Interaction tracking data was sourced within the platform, the random-sample data was aggregated interactions across both weekends and weekdays (20,000 sessions per day) for a month long interval. After statistical analysis and visual inspection the expected results were not realized. Initial expectations were that a large difference between weekday and weekend interactions should present itself within the data. Assumptions included: employees at work during the week would fuel interactions and that weekends would be spent enjoying leisure activities meaning more time away from the “point” of interaction. However, the data tells a different or conflicting story. Graphics show similar interaction data and usage habits across both weekends and weekdays with a horizontal shift (2 hours to the right). This horizontal shift could express the later start to people’s days during the weekend as well as their tendency to stay up later on weekend nights into the AM, fueling the higher weekend interactions post midnight when compared to weekdays.

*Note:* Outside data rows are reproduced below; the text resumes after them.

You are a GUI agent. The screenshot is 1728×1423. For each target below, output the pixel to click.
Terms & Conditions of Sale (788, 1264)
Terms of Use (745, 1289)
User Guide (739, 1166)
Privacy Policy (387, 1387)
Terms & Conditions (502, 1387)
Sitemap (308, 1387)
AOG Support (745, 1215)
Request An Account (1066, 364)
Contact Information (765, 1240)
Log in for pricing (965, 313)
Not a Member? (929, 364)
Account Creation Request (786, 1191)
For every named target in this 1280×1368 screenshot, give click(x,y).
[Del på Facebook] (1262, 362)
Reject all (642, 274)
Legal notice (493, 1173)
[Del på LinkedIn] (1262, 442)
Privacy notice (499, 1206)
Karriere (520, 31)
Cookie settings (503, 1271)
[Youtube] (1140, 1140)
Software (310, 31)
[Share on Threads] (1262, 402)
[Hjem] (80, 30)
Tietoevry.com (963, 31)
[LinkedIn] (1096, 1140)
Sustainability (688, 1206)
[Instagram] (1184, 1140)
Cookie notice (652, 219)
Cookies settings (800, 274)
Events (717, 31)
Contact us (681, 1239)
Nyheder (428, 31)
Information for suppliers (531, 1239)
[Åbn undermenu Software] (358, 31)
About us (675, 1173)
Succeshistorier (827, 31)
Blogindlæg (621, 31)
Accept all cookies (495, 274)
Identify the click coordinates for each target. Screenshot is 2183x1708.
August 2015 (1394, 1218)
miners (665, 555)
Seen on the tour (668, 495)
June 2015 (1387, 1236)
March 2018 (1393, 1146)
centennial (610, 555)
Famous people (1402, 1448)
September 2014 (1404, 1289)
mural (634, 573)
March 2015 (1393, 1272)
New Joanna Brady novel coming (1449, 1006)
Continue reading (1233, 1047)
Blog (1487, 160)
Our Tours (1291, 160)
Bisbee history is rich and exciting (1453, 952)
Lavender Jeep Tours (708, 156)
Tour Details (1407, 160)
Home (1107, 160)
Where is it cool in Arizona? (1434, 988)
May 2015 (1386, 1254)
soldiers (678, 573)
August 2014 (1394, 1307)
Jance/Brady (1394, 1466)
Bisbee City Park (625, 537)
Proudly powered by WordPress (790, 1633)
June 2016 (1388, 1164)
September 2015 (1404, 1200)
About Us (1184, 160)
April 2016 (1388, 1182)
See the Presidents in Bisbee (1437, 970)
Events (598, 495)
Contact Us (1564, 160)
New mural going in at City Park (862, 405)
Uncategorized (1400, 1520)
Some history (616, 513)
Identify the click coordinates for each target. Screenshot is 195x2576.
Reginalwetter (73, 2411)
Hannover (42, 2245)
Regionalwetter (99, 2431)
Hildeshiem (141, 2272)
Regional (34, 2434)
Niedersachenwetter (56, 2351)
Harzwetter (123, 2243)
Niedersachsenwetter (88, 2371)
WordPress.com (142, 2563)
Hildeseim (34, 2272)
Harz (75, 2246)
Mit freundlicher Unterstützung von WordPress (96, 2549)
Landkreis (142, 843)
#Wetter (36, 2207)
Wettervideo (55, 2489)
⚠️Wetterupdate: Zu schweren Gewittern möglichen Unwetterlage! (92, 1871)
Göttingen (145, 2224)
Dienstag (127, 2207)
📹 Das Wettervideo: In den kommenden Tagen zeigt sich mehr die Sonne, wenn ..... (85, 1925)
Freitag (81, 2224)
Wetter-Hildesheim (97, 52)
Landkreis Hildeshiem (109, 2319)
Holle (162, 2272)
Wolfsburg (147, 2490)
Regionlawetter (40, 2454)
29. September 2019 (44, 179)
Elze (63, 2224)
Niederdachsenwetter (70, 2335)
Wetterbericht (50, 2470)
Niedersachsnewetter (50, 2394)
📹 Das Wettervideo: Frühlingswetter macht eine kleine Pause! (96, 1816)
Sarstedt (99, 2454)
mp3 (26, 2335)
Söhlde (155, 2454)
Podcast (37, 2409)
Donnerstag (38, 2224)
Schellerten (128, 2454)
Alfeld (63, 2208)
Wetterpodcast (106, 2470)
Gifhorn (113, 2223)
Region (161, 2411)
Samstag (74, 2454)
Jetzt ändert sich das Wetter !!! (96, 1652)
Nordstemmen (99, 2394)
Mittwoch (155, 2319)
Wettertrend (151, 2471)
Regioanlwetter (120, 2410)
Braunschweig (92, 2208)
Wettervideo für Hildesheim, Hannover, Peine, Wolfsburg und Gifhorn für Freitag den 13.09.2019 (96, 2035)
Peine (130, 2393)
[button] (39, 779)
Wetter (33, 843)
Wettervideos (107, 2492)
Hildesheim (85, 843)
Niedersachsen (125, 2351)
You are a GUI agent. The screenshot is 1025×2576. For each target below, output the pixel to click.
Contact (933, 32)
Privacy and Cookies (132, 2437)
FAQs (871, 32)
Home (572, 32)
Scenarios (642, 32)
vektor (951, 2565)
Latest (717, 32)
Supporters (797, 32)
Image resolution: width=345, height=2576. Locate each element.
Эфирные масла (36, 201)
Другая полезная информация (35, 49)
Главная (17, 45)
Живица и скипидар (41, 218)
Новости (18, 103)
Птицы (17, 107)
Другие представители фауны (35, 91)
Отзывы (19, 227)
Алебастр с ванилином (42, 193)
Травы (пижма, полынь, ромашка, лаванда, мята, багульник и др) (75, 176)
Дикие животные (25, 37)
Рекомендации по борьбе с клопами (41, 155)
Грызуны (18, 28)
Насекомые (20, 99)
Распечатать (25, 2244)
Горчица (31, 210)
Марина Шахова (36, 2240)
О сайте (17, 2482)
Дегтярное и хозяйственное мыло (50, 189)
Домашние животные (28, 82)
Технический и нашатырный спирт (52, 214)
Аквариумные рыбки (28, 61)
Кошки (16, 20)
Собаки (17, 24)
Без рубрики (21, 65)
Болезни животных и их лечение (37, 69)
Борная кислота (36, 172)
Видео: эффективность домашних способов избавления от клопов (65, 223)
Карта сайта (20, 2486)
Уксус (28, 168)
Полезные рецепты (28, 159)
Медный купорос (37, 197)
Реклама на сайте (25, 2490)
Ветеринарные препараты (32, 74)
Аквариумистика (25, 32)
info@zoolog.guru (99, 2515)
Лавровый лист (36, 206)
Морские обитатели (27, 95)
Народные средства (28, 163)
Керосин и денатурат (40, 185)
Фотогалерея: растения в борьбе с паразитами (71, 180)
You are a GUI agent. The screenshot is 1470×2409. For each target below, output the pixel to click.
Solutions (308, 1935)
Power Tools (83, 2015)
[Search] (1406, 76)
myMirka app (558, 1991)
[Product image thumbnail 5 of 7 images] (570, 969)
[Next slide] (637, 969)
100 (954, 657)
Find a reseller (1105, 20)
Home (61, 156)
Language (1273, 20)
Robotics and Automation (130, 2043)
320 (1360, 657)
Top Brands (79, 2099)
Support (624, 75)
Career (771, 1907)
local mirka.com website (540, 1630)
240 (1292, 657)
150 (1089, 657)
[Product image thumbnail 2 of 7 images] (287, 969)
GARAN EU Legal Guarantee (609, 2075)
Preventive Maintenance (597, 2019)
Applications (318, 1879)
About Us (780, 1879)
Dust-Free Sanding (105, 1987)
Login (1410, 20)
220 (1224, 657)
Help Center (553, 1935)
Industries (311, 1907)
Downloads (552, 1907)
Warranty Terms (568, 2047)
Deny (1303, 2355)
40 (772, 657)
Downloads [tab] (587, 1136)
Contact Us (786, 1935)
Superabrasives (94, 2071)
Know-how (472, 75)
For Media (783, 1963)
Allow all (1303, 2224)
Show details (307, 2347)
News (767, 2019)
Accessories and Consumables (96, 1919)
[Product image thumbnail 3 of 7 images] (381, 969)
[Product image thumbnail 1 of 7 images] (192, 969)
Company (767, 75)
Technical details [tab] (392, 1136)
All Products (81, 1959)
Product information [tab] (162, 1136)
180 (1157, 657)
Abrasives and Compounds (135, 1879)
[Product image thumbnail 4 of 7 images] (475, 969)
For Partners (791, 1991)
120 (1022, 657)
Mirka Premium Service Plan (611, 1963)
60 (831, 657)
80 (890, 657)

Additionally, the confidence interval is much tighter for weekday interactions when compared to the wider CI’s associated with weekend interactions. This can be attributable to the predictability of one’s workday hours and interactions when compared to the less predictable and greater variance presented by less regimented weekend days.
UFO Data & Flickr Photos
Within the group there was an affinity to make the most of the UFO data available from the National UFO Reporting Center. The UFO data was refined and filtered, leaving the desired cell-based variables including:
- color associated with UFO sighting
- gender of claimant
- shape of UFO
- use of term “alien” in the sighting description
Team focus shifted towards the use of this observational UFO data as a means of forming queries within the Flickr platform. The Flickr platform is rich with tags, locations, and personal descriptions that should match well with our workable dataset. Matching text data with image tag search results from Flickr should yield photos of these UFOs and in turn lead to visual verification of these sightings.
Initial obstacles included data formatting issues (text versus numerical). There were also problems with Flickr search results producing different responses based on manual versus automated queries. Strangely, manual searches yielded more results than automated, which essentially makes our service offered less effective and negates the applicable use of our creation. Limited auto query results were due to geographic tagging variation between Flickr (numerical) and UFO (text) data as well as the ability to include all search terms jointly using an “or” syntax.
Less than stellar query results continued, so as part of the iterative process we loosened our search parameters and tags. Exclusion of gender and color associated with UFO sightings seemed to increase query results and increase the effectiveness of our search. However, with this minimization of specified variables there is a decrease in test strength and results significance.
Following the discard of several search variables and adjustments of geographic tags into numerical data we were able to produce query results that exceeded the threshold we established as our benchmark. With the desired results in our query the JPEG photos were “in-filed” to JSON and uploaded to a user interface for the 4 PM demo.